Given request:
Put the rows below into a Markdown table with the columns Number and Line, starting at the line containing "At what coordinates" and going through the end of the rows, and skip any blank lines. Leave the pictures out.

Saved data entries
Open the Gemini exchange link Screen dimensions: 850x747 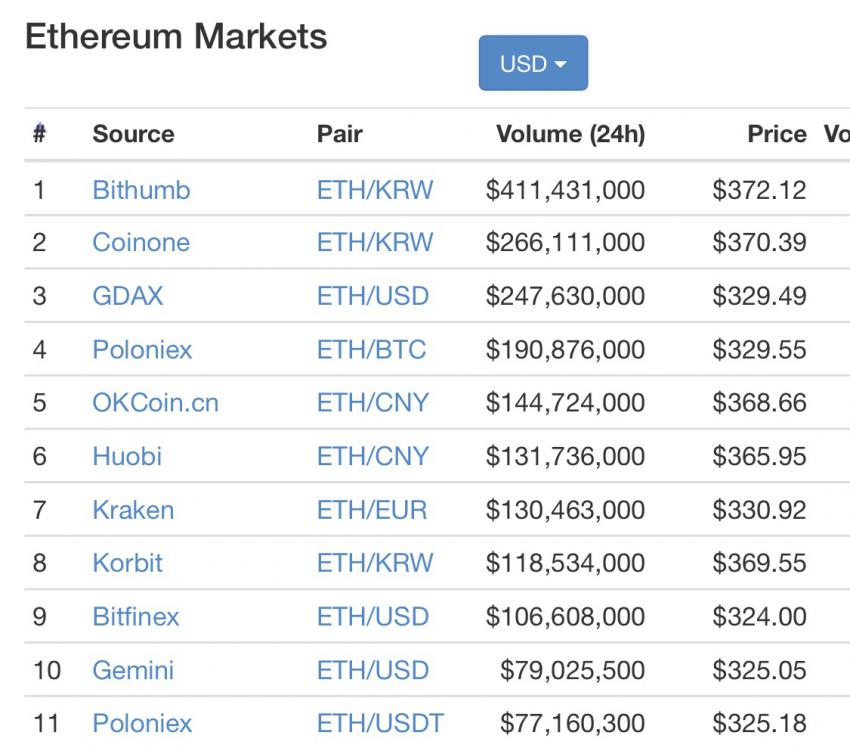point(133,670)
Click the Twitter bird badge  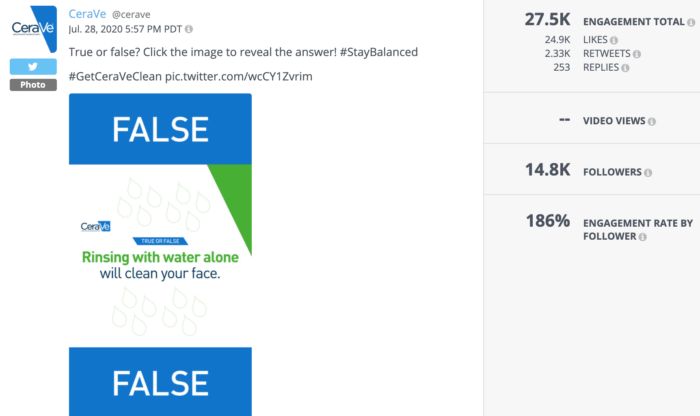click(33, 67)
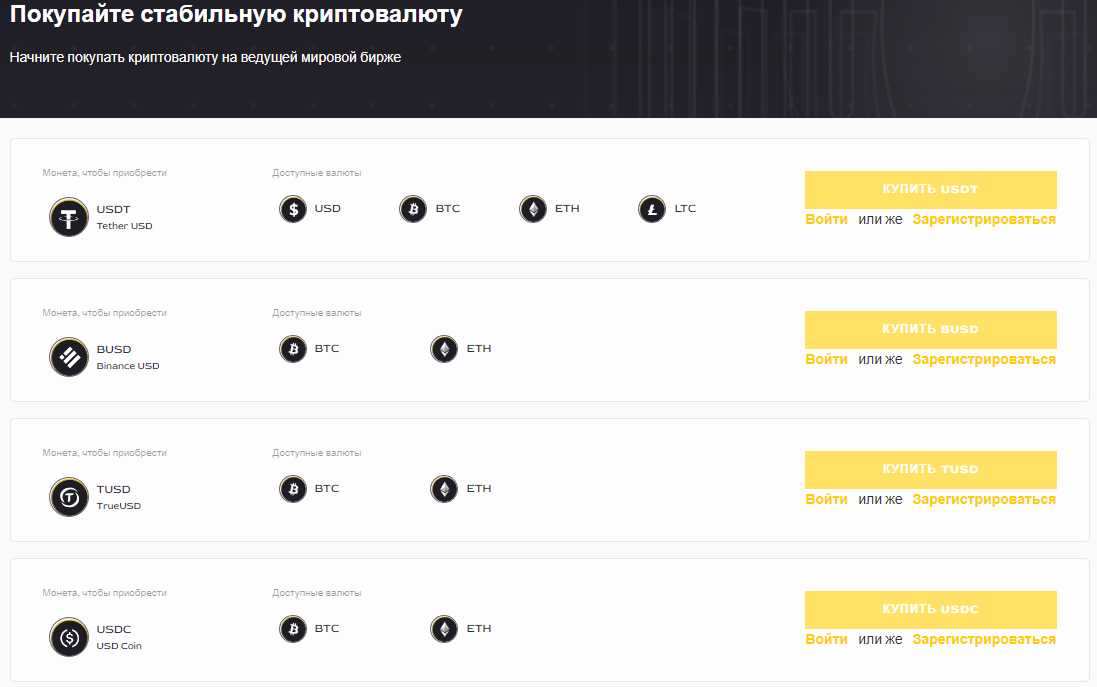Open Зарегистрироваться link in USDC row
1097x687 pixels.
click(982, 639)
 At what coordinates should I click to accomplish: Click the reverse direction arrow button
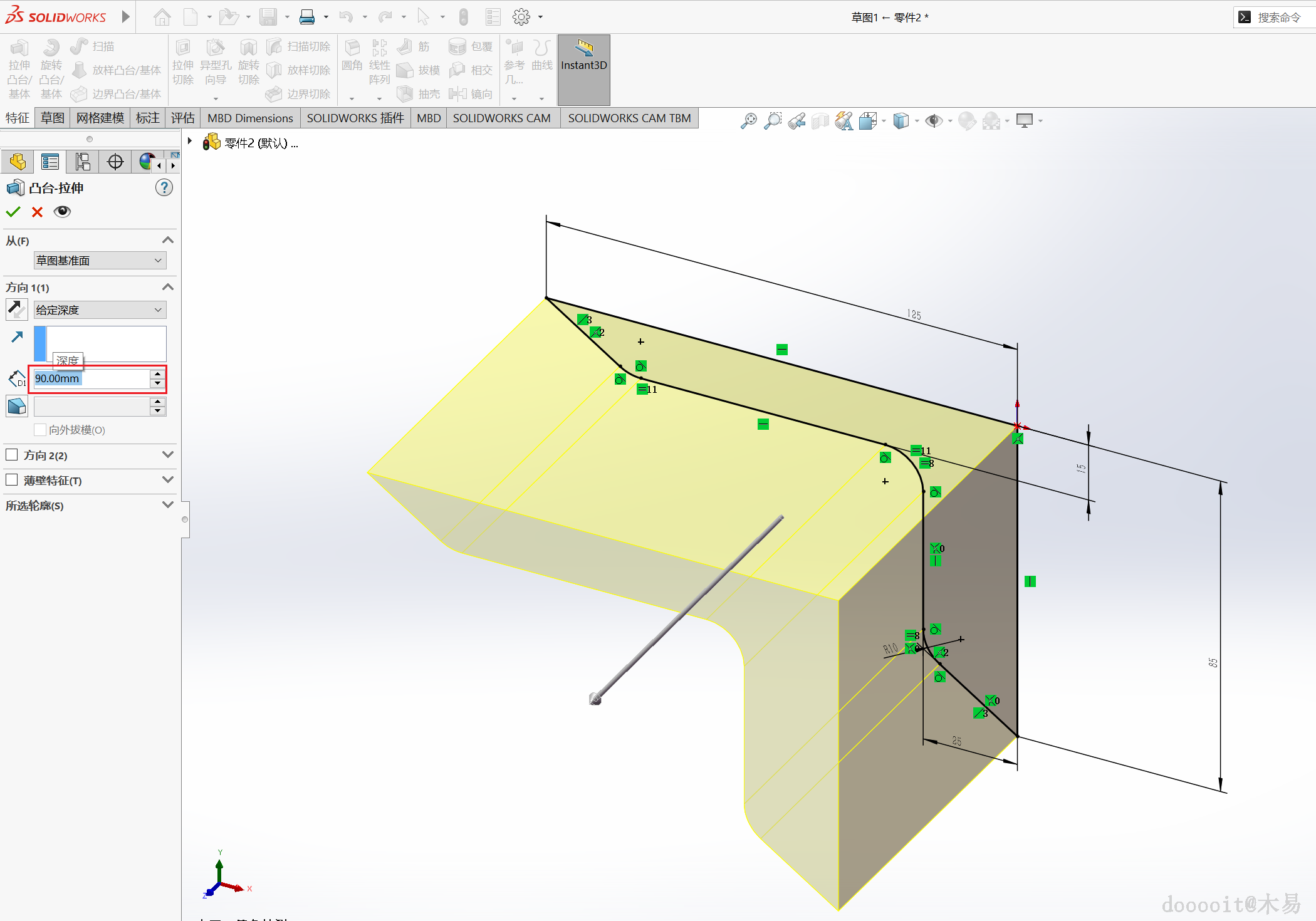[16, 309]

Solution to this task:
| Number | Line |
|---|---|
| 1 |  At what coordinates should I click to accomplish: Click the reverse direction arrow button |
| 2 | [16, 309] |